Orwell’s London

London calling.

London Walks connecting.

This… is London.

This is London Walks.

Streets ahead.

Story time. History time.

Top of the morning to you London Walkers.

Wherever you are.

It’s Tuesday, January 6th, 2026.

And here it is, here’s your daily London fix.

Quickie for you today. A heads-up. It’s about a new walk that’s hoving into view. George Orwell in London. Subtitled Two Legs Good. The walk that uncovers the story behind the warning label on our age. And no better time to introduce it. Because today’s Twelfth Night. Epiphany. And, at no little risk of belabouring the obvious, what Orwell saw – and showed to us – was an epiphany. As is the walk. It’s an epiphany about Orwell and his London. The skeletons rattling round in the cupboard. A lot of them still very much with us in the Animal Farm that’s our Brave New World.

Ok, any questions? When does it go, you ask? Good question. Ask and thou shalt receive. It goes on a bright cold day in January when the clocks are striking 14:30. That’s this Friday, January 9th, 2026. And it’ll go again on February 15th. Same time: when the clocks are striking 14:30.

What else is of moment?

Well, it’s common knowledge that all guides are equal. But some guides are more equal than others.

Take a bow, David Poyser, who created the George Orwell walk and will be guiding it.

Cue one of Orwell’s most quietly devastating observations:
“England…resembles a family, a rather stuffy Victorian family, with not many black sheep in it but with all its cupboards bursting with skeletons… A family with the wrong members in control.”
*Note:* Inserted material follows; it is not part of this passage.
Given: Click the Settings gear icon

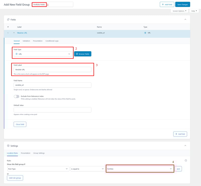Looking at the screenshot, I should pyautogui.click(x=8, y=146).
This David Poyser-guided walk of Orwell’s London is, in its way, a family outing. A family outing with the right member in control.
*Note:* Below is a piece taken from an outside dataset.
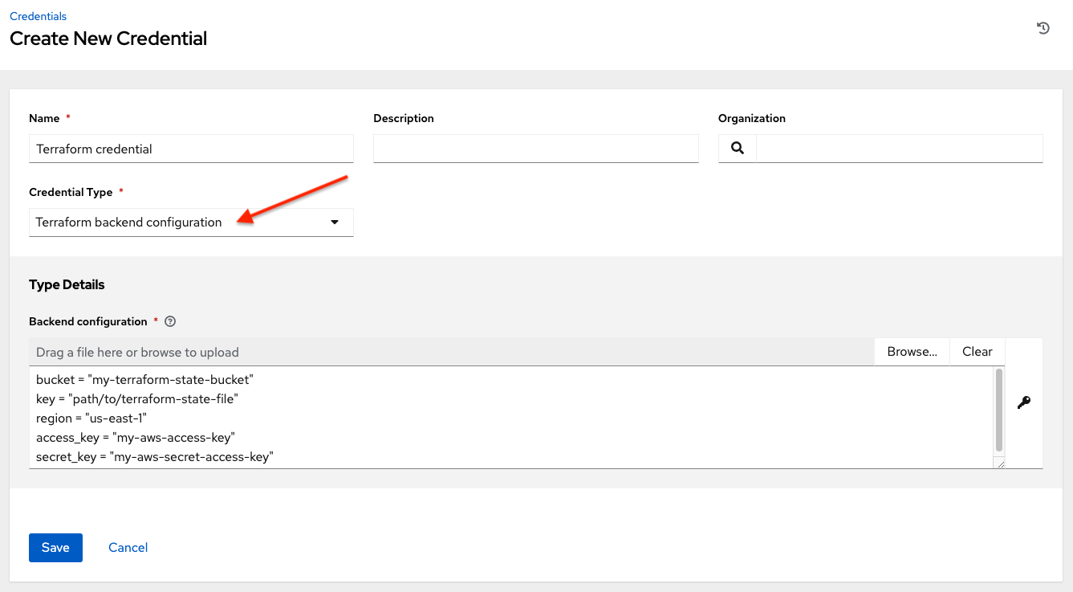Cancel creating the new credential

tap(128, 547)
Which is by way of saying, it’s a walk that’s been shaped by someone who knows how to tell a London story.

David Poyser, your guide, has form. Serious form. He’s a former London Mayor. That’s London civic life from the inside. But he’s also a storyteller by trade. He spent more than twenty years as an award-winning television producer, which means he knows instinctively how to pace a narrative, where to linger, and when to deliver the line that makes everything click.

This is not box-ticking history. It’s scene-setting. Character-driven. London as lived experience.
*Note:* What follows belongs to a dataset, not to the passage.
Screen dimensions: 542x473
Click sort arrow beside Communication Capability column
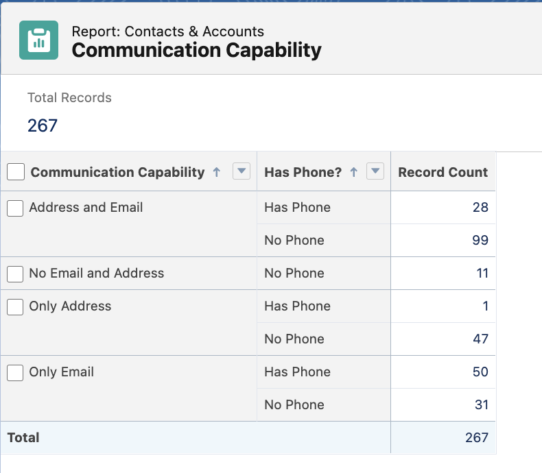217,173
David’s Dickens walks trail clouds of glory and rave reviews. David’s a creator par excellance. He’s devised walks on Brexit.  On Bizarre London. Even on Tom Lehrer, which begins among the pigeons in the park with a communal rendition of Poisoning Pigeons in the Park and somehow ends at the Royal Society of Chemistry singing The Elements. If that doesn’t tell you something about his range and his nerve, nothing will.

For good measure he’s twice been to tea at Buckingham Palace. And he’s worked at the heart of Europe in Brussels and Strasbourg. He understands institutions, power, language, and how stories are shaped, bent, polished, and sometimes abused. Tot it all up and you’ve got an uncannily good match for a George Orwell’s London Walk.

Coda time. George Orwell in London – Two Legs Good is a walk about one of the sharpest minds of the twentieth century, told in the city that sharpened him. It goes at 2.30 pm on January 9th. Meeting point is Great Portland Street Underground Station.

And it’ll go again on February 15th, same time, same striking of the clocks.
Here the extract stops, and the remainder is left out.